Task item
Retype the listing below line for line, but only from the line with "Where should I" down to the line with "Given: Click the", inclusive. Pictures stay out.

Material shown
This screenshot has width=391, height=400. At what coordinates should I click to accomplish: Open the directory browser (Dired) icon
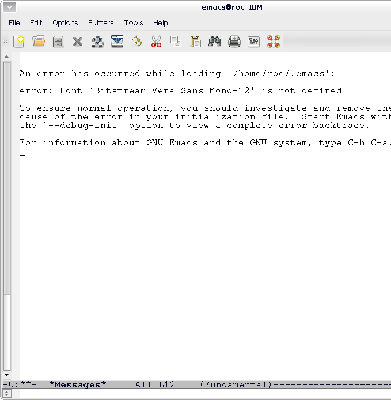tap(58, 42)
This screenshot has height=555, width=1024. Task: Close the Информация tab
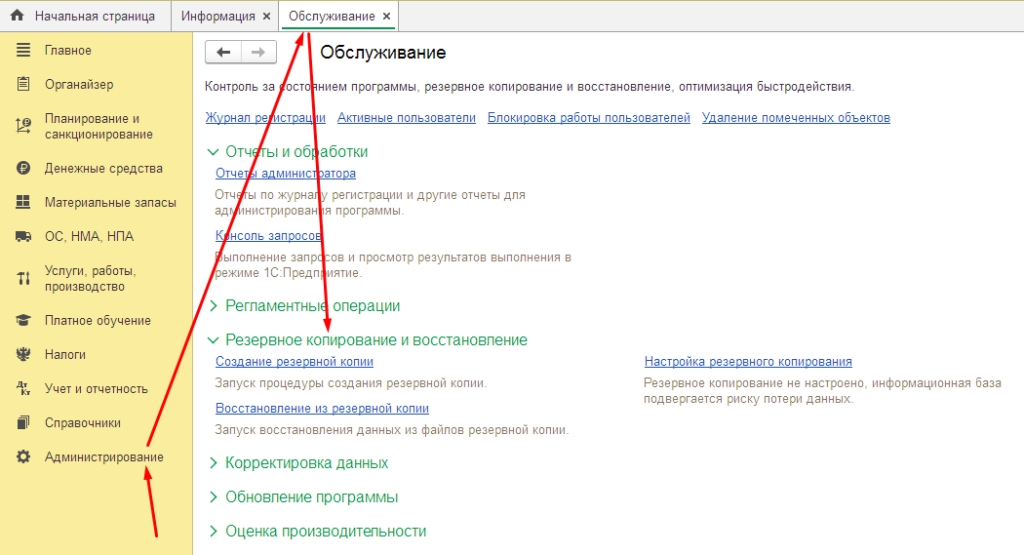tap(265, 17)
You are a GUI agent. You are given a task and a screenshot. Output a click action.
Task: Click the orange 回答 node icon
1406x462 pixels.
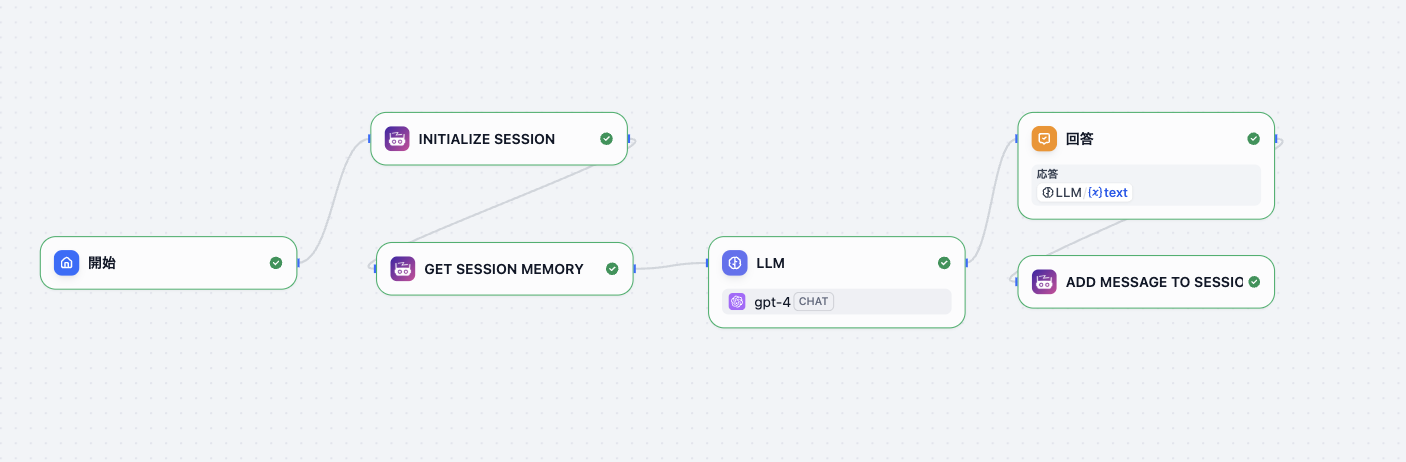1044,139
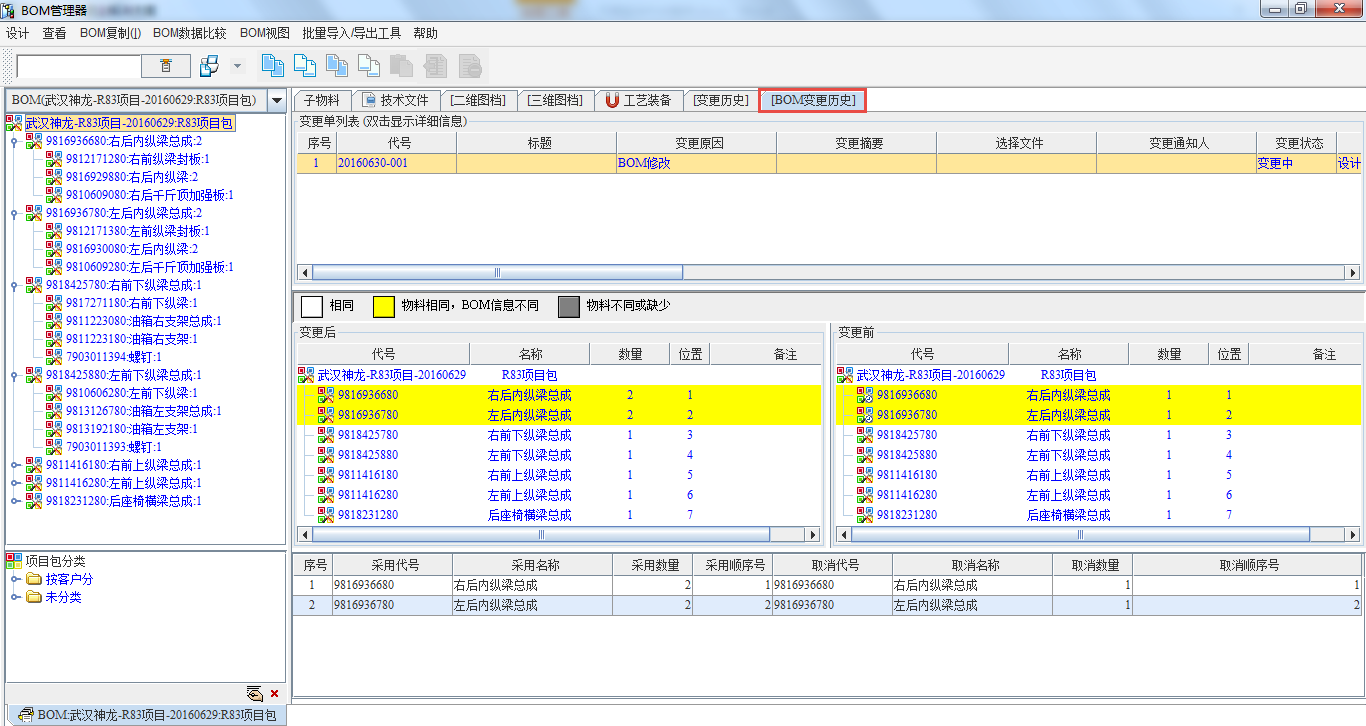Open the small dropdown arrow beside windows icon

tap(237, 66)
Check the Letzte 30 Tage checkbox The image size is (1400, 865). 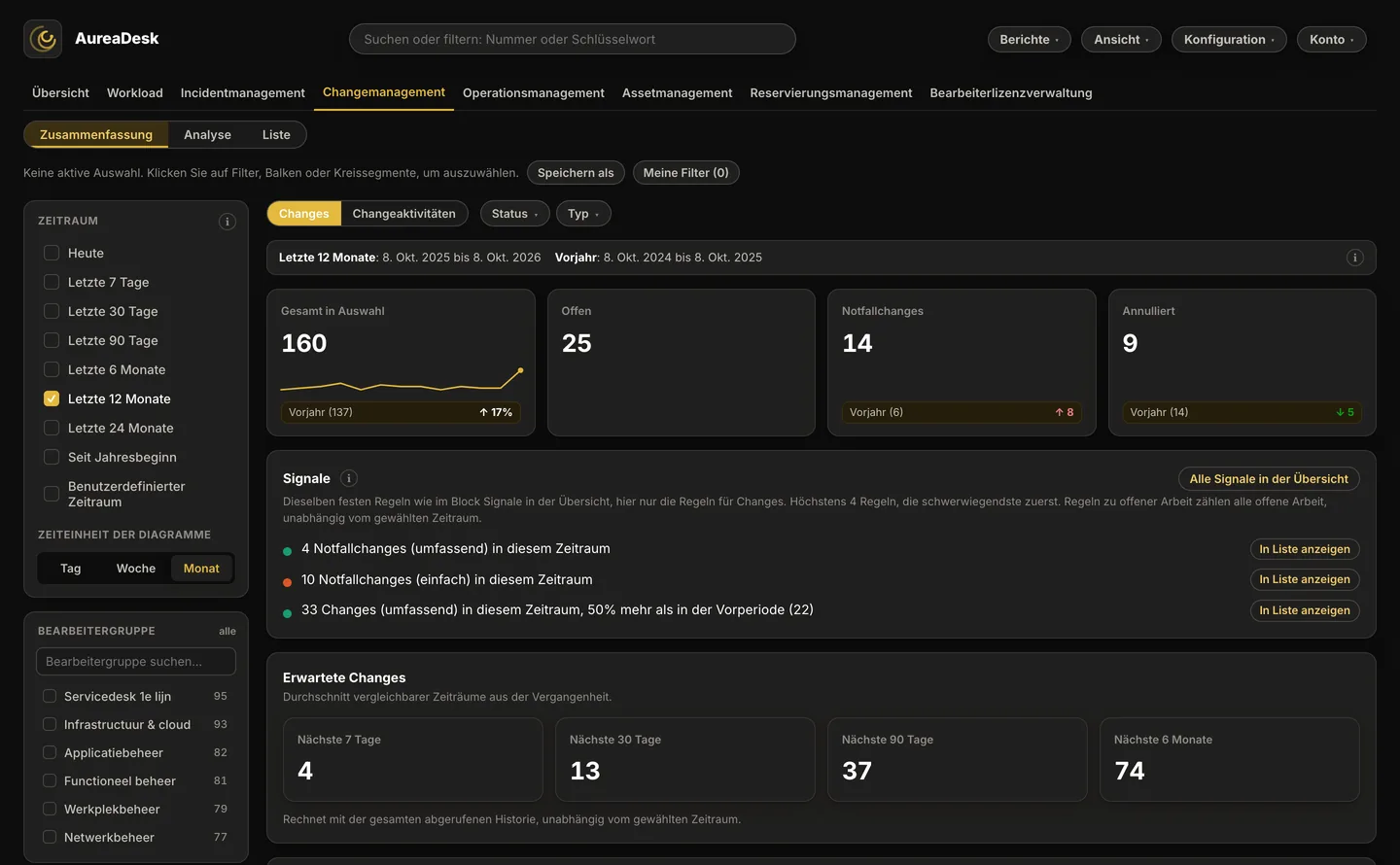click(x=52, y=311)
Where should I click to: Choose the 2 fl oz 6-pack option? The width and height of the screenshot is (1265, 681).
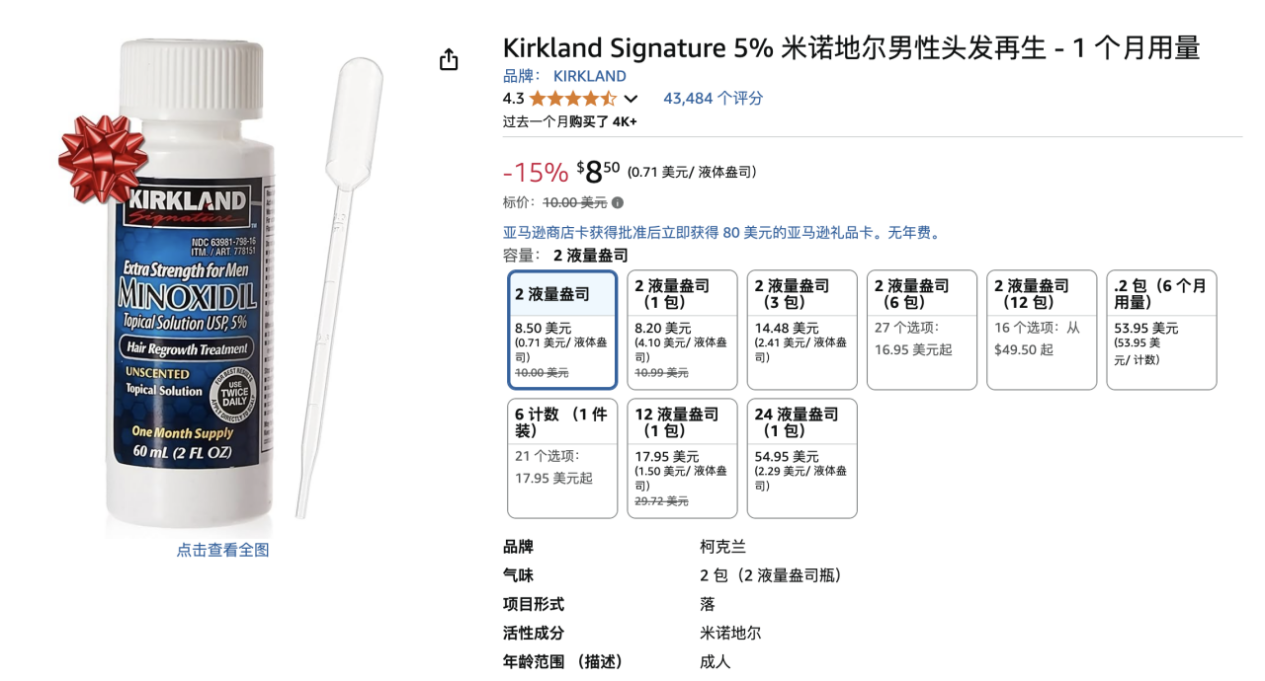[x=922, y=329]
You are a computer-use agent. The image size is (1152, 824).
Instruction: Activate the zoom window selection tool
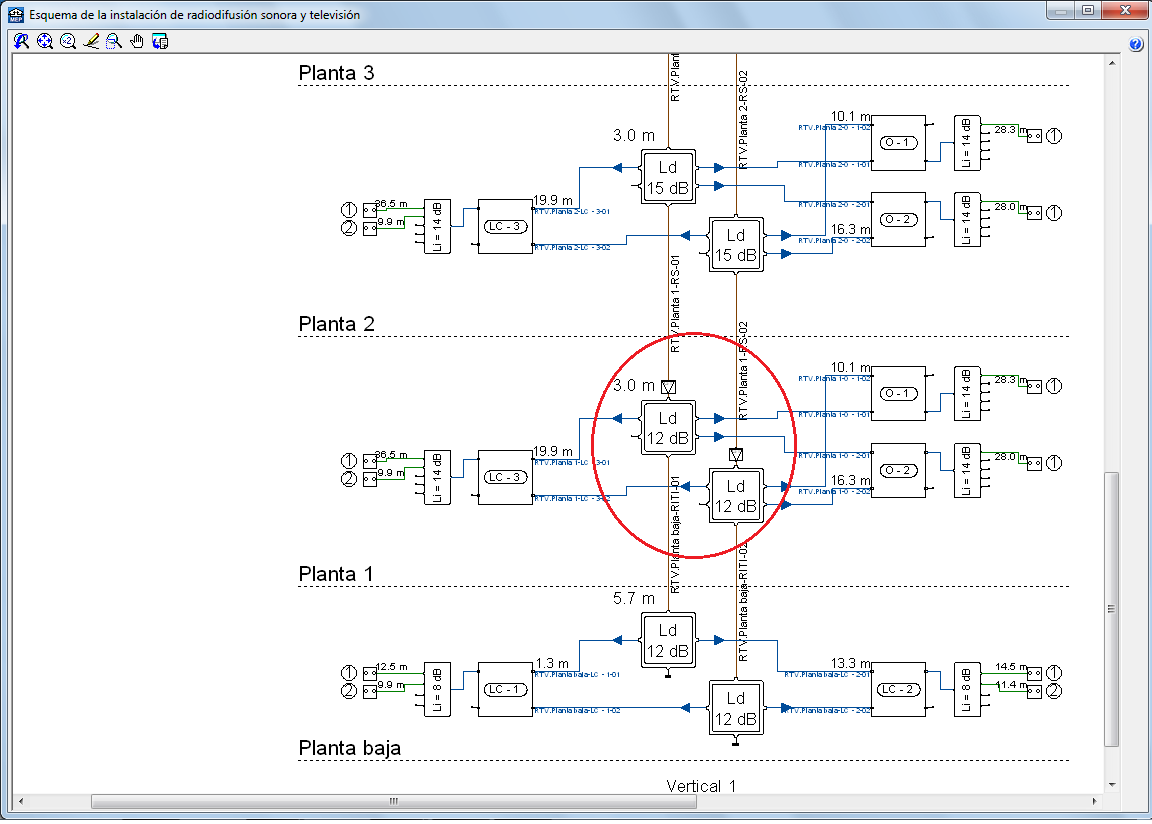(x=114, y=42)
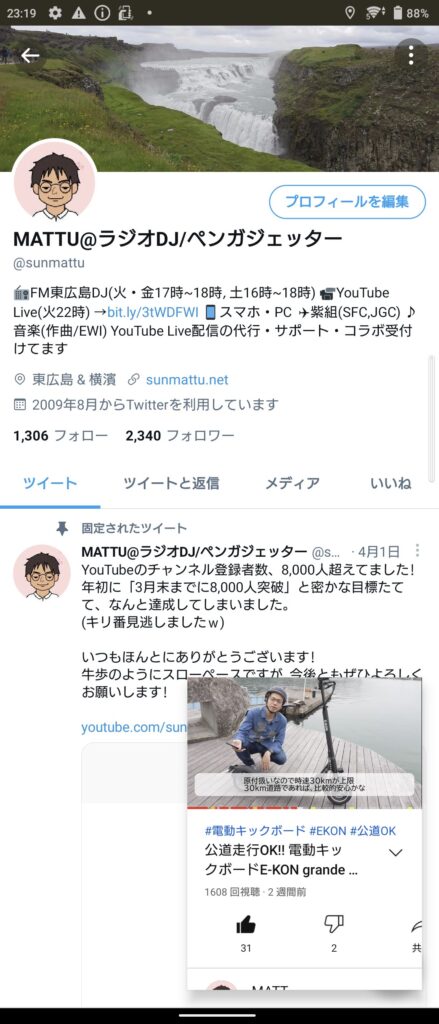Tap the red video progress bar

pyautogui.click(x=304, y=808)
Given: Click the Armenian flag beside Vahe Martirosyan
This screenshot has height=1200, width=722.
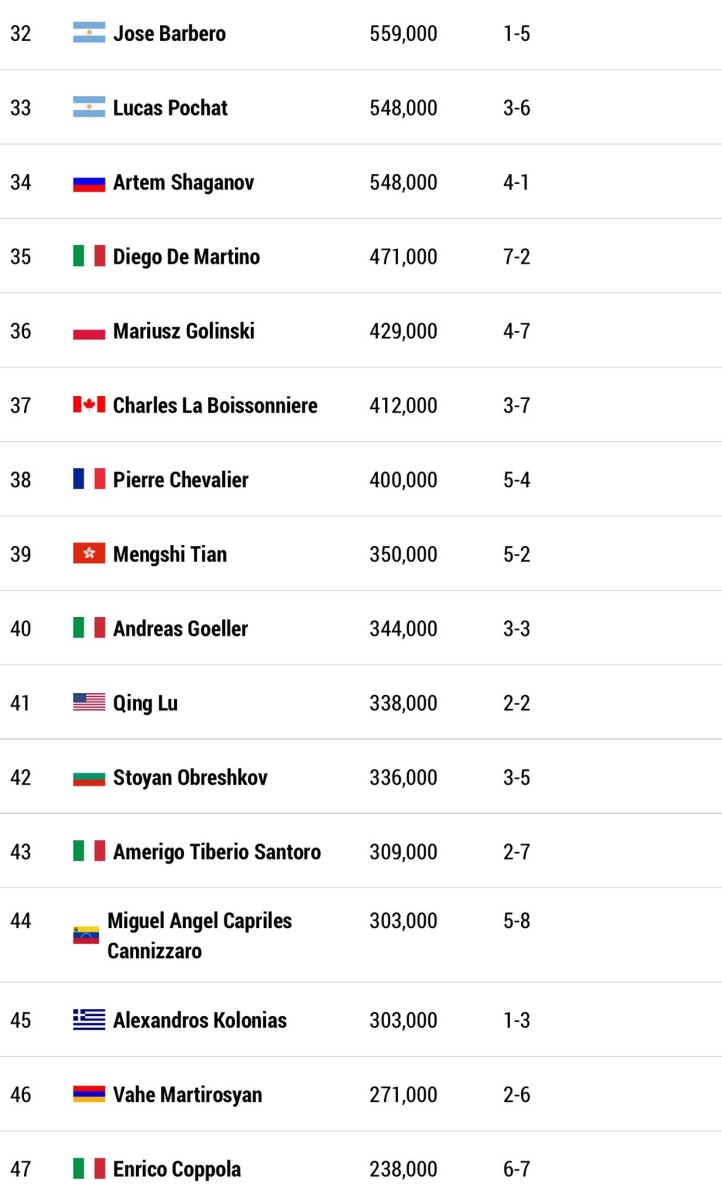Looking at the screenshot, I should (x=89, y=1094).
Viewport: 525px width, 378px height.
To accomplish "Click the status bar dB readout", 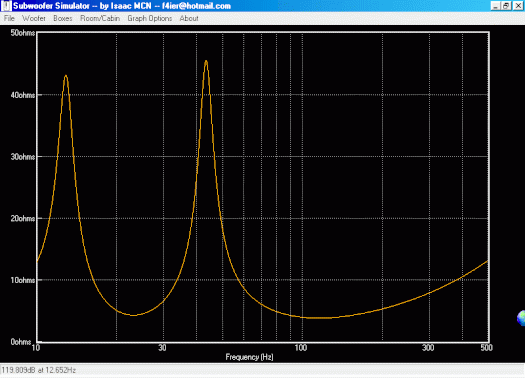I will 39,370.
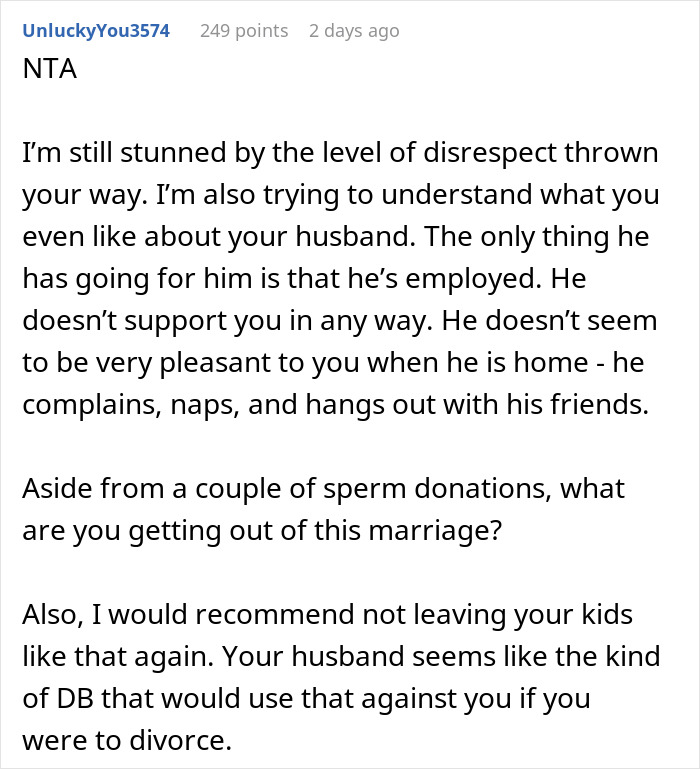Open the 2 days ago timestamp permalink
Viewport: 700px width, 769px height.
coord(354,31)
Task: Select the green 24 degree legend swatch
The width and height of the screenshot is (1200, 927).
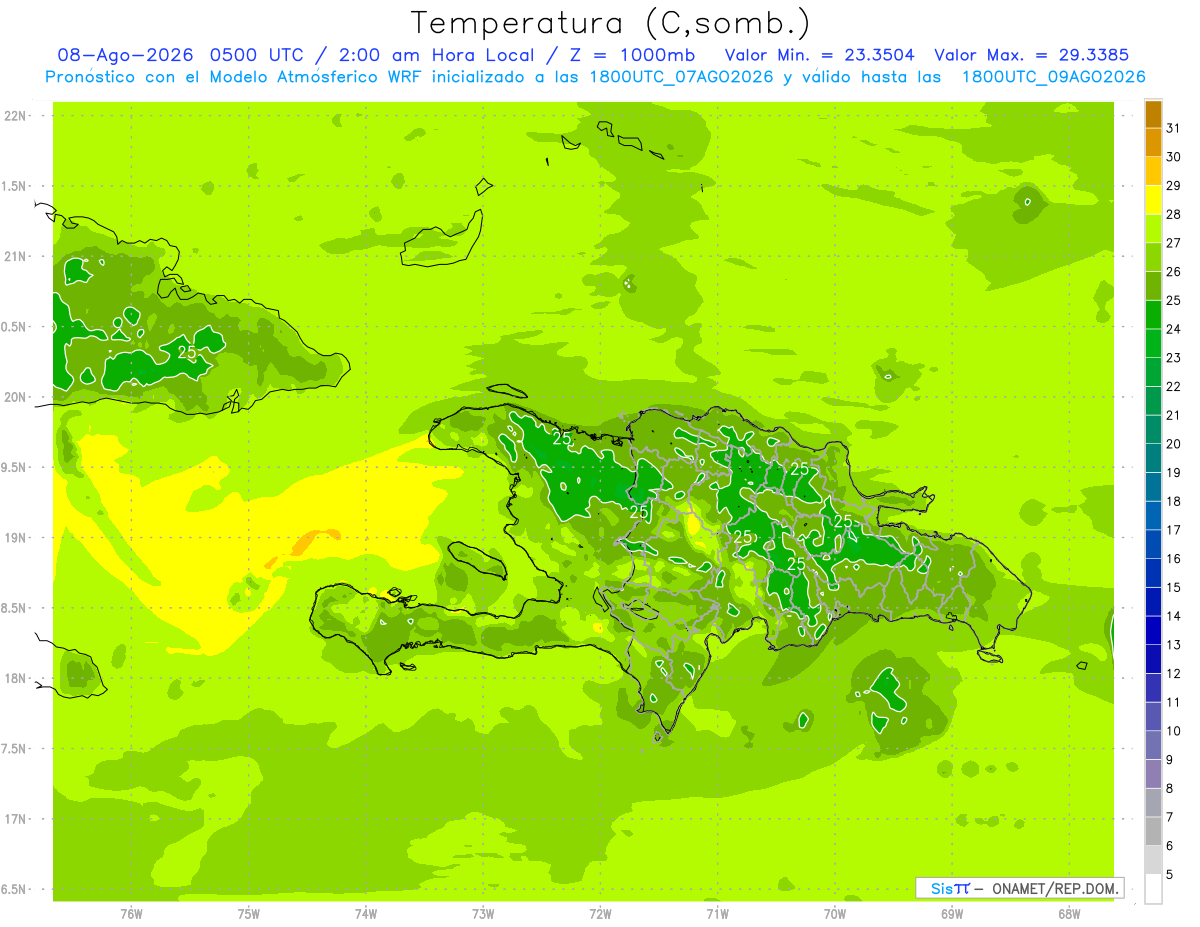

Solution to this problem
Where should I click to: Choose the 2 fl oz 6-pack option? The width and height of the screenshot is (1265, 681).
[x=922, y=329]
You are a computer-use agent. The image size is (1152, 824).
Instruction: Activate the zoom window selection tool
(x=114, y=42)
Tap the red video progress bar

pyautogui.click(x=304, y=808)
Given: Click the Armenian flag beside Vahe Martirosyan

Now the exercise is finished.